Task item:
Continue the text on the painted frogfish, starting right after its last sentence.

Page extract:
____________________

The first dorsal spine, the illicium, is modified and is used as a fishing rod. Its extremity is endowed with a characteristic esca (lure), which looks like a small fish with a pinkish to brownish coloration. The illicium is twice the length of the second dorsal spine and its often darkly banded. The second dorsal spine is practically straight and is mobile, and the third one is bent towards the back of the body; both are membranously attached to the head. They are well separated from each other and from the dorsal fin.

The pectoral fins of frogfishes are angled and help, with the pelvic fins, to move the frogfish on the bottom and to keep a stable position for ambush.

==Distribution and habitat==
The painted frogfish has a wide distribution in the tropical and subtropical waters from the Indo-Pacific area, along the eastern African coast between the Gulf of Aqaba south to the Aliwal Shoal off South Africa, east to Hawaii and the Society Islands, north to Jeju Island in Korea and the Ryukyu Islands and south to Western Australia's Houtman Abrolhos and Lord Howe Island. It is found on sheltered rocky and coral reefs, and adults are usually associated with sponges down to 75 m deep, with an average occurrence at 15 m.

____________________

Source material:
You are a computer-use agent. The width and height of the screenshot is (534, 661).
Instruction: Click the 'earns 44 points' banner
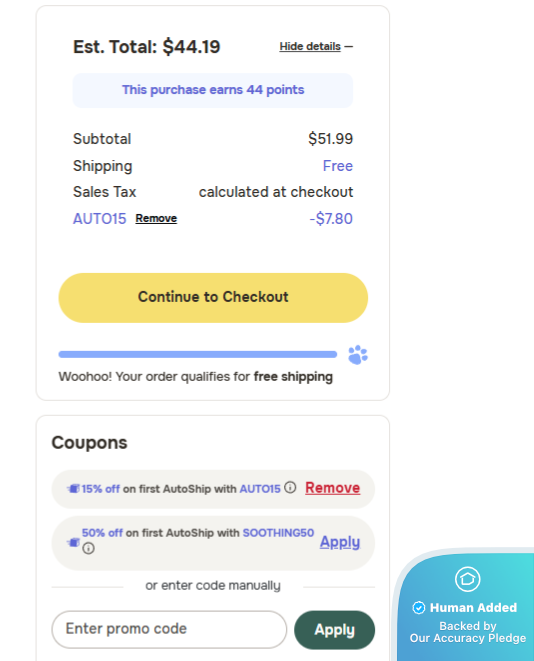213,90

____________________

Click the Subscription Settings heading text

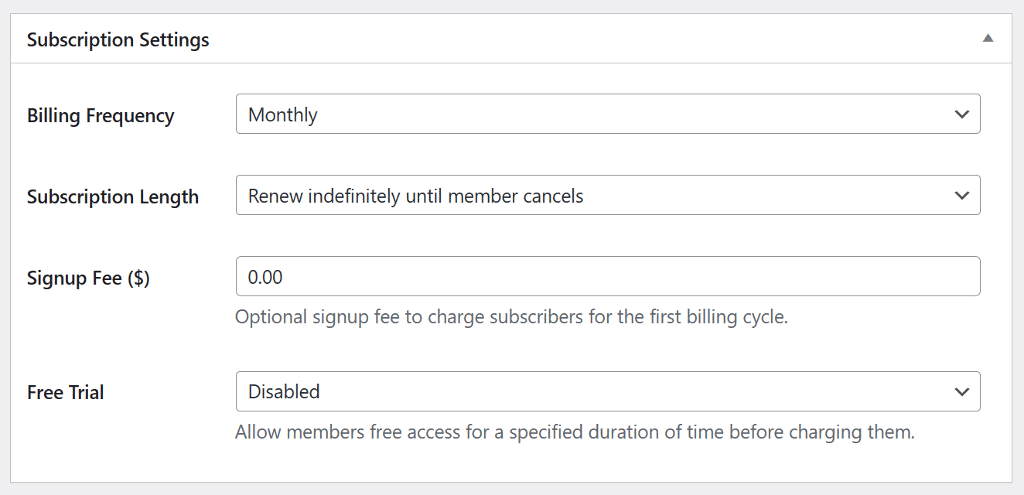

____________________

Exercise response:
==Biology==
The painted frogfish, like all frogfishes, is a voracious carnivore, an ambush predator, which can attack all small animals that pass within its "strike range", mainly fishes, but even sometimes congeners. Its prey can be close to its own size. Like other members of its family, the painted frogfish has a benthic and solitary lifestyle. They gather during mating period, but do not tolerate each other any more after the act of fertilization. The male can kill or eat the female if she stays too close. The sexes are separate, the eggs are laid in a gelatinous raft, they remain in this raft until they hatch, the larvae remain pelagic for the first two months of their lives. This species prefers to live on or near colorful sponges and have the ability to change their skin colour to camouflage themselves to their background.

==Utilization==
The painted frogfish is of no interest to fisheries but is occasionally featured in the aquarium trade.